"Dia nge-drugs, Pa. Rades selaku teman yang baik harus ngingetin dong. Nah, Rades bukan cuma sekali dua kali Pa ngingetin dia, sering. Tapi dia tetap, malah sekarang dia jadi pengedar. Rades makin marah, Rades tidak terima kalau dia mau ngancurin temen-temen, terlebih sekolah ini. Dan kali ini Rades sudah tidak bisa toleransi lagi."
Kurang ajar, pinter banget Rades bersilat lidah. Tidak, Kepsek tidak boleh percaya.
"Betul itu Pak, betul." Bela geng TM yang lain. Kepsek menghampiri Alan yang telah terkapar tak berdaya. Diliat-liatnya keadaan tubuh Alan.
 "Tapi Papa fikir tindakan kamu ini terlalu berlebihan, menghajarnya babak belur begini. Kamu tidak perlu menghakimi dia sendiri, pihak sekolah bisa mengurusnya."
Bagus, sekarang mampus kamu.
"Maaf  kalau Rades lancang, Pa. Tapi Rades udah pernah ngelaporin dia ke BP. Tapi dia selalu bisa ngilangin jejak. Rades kesel, Pa."

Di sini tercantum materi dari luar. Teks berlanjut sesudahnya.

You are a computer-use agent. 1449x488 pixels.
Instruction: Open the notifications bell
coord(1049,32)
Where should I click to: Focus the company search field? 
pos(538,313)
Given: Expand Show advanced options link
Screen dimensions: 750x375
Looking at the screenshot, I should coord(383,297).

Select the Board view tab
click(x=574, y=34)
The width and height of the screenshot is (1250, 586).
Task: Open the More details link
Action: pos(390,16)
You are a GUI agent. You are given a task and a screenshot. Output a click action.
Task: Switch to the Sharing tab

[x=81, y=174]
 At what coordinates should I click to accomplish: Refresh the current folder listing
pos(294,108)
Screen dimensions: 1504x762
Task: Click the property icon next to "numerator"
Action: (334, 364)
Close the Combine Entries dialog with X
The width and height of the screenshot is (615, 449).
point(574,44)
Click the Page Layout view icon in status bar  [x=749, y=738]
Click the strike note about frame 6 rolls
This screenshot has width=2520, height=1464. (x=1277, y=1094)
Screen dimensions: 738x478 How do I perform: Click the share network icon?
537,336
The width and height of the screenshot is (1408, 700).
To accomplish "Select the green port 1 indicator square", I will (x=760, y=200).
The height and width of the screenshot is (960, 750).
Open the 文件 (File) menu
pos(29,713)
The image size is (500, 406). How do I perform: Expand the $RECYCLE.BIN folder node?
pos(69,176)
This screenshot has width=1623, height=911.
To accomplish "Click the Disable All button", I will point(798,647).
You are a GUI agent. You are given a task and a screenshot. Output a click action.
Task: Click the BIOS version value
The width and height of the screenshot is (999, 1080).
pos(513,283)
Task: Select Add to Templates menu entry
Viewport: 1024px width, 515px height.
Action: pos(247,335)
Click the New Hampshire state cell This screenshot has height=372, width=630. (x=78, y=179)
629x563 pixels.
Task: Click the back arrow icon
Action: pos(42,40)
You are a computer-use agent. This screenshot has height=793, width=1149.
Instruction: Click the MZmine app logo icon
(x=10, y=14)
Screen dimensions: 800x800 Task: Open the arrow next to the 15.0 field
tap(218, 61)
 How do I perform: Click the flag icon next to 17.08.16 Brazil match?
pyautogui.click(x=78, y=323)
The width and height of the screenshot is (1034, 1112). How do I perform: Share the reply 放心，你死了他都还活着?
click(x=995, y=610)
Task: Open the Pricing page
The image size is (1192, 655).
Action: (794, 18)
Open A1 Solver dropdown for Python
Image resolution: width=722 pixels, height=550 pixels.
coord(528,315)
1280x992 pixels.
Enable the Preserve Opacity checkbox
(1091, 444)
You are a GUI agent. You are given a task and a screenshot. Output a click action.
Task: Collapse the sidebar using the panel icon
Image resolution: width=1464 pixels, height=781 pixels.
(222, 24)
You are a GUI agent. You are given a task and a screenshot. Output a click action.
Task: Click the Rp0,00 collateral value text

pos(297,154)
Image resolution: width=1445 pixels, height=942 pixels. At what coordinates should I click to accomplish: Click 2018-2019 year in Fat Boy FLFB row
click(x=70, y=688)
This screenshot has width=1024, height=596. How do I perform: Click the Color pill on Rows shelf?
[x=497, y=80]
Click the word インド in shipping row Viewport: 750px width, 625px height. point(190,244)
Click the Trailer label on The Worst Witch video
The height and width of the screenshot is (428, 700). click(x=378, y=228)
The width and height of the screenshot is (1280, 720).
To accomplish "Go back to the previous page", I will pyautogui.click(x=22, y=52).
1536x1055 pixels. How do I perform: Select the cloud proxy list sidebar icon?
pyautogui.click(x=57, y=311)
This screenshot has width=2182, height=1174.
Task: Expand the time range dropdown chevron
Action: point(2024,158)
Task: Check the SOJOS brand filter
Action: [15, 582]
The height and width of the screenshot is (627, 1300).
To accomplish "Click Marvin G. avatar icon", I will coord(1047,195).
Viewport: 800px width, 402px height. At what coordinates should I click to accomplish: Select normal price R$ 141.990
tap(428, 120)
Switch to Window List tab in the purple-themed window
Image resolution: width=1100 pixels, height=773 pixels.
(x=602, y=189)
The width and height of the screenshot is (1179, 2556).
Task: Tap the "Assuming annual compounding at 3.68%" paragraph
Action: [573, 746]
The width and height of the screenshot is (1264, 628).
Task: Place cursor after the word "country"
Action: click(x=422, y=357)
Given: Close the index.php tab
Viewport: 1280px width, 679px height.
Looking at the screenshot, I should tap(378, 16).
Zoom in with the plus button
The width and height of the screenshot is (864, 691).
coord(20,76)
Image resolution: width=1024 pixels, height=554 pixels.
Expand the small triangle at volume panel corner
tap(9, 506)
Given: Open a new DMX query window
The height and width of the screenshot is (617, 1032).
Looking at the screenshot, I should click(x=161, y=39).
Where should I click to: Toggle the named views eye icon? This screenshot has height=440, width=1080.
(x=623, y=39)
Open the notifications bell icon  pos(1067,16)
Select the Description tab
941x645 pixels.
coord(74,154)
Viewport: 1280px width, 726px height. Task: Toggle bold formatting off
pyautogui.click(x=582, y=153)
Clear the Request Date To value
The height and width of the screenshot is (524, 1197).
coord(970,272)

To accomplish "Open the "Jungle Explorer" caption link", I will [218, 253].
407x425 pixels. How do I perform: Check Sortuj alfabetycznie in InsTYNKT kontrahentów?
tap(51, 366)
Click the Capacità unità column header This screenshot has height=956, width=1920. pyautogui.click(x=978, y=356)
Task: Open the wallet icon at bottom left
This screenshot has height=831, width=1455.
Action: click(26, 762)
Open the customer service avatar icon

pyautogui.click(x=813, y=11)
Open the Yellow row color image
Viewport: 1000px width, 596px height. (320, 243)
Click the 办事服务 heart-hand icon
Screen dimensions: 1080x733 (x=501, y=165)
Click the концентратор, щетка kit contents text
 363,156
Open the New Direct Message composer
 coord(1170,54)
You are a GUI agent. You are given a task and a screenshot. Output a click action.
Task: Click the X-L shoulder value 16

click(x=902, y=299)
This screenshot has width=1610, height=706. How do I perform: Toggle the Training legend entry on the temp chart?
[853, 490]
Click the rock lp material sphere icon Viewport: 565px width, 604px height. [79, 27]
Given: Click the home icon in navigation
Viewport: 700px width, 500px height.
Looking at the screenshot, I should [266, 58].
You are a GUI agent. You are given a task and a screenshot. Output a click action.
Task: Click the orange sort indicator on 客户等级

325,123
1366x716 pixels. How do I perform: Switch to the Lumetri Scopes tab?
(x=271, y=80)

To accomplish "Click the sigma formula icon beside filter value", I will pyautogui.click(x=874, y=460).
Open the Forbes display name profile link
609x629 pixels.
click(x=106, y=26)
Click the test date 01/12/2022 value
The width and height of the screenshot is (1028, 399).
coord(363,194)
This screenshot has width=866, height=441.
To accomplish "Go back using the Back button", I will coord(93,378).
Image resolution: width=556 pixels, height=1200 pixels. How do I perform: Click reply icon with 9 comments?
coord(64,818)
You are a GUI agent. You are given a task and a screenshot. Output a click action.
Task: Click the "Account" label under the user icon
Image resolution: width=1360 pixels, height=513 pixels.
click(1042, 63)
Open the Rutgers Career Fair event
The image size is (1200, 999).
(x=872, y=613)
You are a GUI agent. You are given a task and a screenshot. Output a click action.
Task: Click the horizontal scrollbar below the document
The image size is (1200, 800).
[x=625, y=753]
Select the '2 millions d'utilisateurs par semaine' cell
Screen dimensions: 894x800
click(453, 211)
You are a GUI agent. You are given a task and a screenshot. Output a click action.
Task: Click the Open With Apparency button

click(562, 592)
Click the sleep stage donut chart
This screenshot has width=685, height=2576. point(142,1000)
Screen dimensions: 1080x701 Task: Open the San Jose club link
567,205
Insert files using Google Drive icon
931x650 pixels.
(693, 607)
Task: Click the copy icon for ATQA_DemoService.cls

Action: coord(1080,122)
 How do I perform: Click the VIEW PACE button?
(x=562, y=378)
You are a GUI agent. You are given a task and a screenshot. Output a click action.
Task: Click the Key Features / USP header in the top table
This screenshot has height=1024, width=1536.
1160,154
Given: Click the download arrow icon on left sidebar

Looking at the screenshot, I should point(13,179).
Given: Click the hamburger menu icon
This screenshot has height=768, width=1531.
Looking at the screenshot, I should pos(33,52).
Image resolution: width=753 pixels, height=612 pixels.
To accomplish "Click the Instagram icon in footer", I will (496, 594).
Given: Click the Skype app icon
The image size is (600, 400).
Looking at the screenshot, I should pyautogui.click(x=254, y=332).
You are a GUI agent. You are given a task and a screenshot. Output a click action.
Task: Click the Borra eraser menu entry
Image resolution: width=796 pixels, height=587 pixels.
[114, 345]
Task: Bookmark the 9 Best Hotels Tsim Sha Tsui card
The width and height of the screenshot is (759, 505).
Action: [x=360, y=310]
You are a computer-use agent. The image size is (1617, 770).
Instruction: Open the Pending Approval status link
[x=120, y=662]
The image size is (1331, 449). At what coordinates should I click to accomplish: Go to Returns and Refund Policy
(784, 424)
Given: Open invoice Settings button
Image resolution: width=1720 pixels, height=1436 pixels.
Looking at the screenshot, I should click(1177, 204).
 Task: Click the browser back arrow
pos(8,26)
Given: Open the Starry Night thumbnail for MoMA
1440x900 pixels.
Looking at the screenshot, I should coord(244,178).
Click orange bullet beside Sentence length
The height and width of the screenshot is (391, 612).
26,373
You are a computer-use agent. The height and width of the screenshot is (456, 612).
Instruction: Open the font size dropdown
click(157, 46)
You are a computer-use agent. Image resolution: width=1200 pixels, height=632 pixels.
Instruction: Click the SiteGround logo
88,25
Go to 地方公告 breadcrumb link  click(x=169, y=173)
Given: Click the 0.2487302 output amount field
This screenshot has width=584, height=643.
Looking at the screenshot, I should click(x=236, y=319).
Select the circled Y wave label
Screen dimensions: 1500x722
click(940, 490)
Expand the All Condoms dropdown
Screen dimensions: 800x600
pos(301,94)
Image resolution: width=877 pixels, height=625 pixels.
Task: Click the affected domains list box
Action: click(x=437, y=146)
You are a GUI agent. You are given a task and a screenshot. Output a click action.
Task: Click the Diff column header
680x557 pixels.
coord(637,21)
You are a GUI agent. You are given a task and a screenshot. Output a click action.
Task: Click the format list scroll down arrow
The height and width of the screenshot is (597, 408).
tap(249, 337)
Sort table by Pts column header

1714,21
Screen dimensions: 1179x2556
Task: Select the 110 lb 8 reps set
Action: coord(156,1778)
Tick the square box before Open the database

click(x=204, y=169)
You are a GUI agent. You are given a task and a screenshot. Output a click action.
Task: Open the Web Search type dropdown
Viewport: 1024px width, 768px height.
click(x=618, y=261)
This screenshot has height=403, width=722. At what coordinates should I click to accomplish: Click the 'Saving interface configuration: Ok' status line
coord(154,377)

 "Mereka bohong, Pak!" Aku keluar dari tempat persembunyian. Seketika tatapan setan geng TM menusukku, seperti hendak menelanku hidup-hidup.
"Saya tahu, Pak! Alan tidak salah. Selama ini mereka selalu menyiksa anak-anak yang tidak bersalah. Banyak yang sudah menjadi korbannya, termasuk saya, Pak!"
"Maksud kamu apa Prinsa? Kamu mau bilang kami ini jahat?" Rades berjalan mendekatiku. Nafasku tak teratur, jantungku berdegup tak karuan. Bagaimana ini? Tuhan! Kuatkan hamba.
"Kamu bicara apa sih sayang!" Rades merangkulku, menggantungkan salah satu tangannya di pundakku. Aku semakin sesak bernafas.
Ku lepaskan tangannya.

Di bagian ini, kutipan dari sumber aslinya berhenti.